In the school news text below, which tribe did the second grade students represent?

▶ Excerpt to read
BEGIN

In addition to making fancy hats to celebrate the 100th day of school, Kindergarten students also got creative and displayed collections of 100 items. Each student shared their collection with the class. This fun, hands-on activity served an educational purpose as well. Purposely finding 100 of the same item gave students a concrete sense of how much 100 really is in physical form. Plus, it was an excellent chance to practice their counting skills!
Teamwork and collaboration were at its best among the primary classes at The Learning Center Charter School as students in kindergarten through second grade celebrated Native American Heritage Month in November.
Each grade level represented a different Native American Tribe across the nation and studied their tribe in-depth. The unit ended with a pow-wow among all the grades.
Kindergarten represented the Woodland tribe of the Wampanoag. The Wampanoag was the first tribe to meet the Pilgrims. Kindergarten students learned the Wampanoag taught the pilgrims how to survive in their new land and they were also the tribe that celebrated the first Thanksgiving.
First Grade students represented the Southeast region as the Cherokee tribe. They learned the Cherokee language and writing system was invented by Sequoyah, a famous Cherokee. First Graders also learned how the Cherokee used natural resources to make their homes, canoes, jewelry, and clothing.
Second grade students represented the Plains as the Lakota Sioux. Students learned how the Lakota were nomads and buffalo hunters who traveled around the Great Plains. They also learned the Lakota were great warriors, like Sitting Bull and Crazy Horse who defeated Colonel Custer in the Battle of Little Big- Horn famously known as ‘Custer’s Last Stand’.
As part of the culminating pow-wow, students created Native American costumes, jewelry, and instruments. Students paraded around the campus to authentic Native American music. At the pow-wow each class shared with the others facts about the tribe they represented. The students were even able to sample cornbread made by the hands of the Wampanoag (kindergarten). The Cherokee (first grade) shared Tuya Gadu, delicious bread made with sweet potatoes, corn and sweetened with maple syrup.
Before winter break, first grade students wore pajamas, made and ate pancakes, watched Rudolph, and had such a fun time together!
Each week our kindergarten students spend time rotating through a series of literacy centers. They get to participate in fun activities that help them learn letter sounds, letter combinations, site words, and phonetic patterns.

END

▶ Data extracts

BEGIN

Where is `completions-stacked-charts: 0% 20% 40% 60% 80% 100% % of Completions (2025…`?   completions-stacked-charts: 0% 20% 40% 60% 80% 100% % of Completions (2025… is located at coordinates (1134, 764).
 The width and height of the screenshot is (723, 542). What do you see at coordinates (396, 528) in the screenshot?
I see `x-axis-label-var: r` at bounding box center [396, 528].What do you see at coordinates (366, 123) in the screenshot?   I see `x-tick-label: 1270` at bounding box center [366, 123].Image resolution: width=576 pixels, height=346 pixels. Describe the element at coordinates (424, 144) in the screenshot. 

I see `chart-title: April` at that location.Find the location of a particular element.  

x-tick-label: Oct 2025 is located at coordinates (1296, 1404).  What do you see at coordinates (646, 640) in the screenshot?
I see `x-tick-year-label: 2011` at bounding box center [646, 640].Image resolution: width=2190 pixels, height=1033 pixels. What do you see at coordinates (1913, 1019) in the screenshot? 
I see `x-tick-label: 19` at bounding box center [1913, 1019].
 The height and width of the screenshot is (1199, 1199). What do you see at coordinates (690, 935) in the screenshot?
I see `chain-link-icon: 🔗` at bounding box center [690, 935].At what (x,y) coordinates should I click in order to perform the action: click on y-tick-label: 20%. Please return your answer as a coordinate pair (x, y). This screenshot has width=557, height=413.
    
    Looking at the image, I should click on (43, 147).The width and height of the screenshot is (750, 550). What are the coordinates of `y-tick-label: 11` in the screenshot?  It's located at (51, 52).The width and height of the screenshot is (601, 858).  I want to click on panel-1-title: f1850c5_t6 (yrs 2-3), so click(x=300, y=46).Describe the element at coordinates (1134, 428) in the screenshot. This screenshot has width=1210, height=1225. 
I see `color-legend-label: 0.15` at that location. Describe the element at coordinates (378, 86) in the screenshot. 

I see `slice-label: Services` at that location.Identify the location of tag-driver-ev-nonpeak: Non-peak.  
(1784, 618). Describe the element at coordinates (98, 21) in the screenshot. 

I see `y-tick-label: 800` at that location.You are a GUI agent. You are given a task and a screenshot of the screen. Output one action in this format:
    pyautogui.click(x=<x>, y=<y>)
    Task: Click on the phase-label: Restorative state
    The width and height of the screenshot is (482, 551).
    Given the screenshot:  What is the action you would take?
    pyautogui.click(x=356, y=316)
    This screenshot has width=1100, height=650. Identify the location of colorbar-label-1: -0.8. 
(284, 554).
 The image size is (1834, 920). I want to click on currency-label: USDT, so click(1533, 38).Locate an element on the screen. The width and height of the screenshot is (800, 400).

END

▶ Written response
The Lakota Sioux, representing the Plains.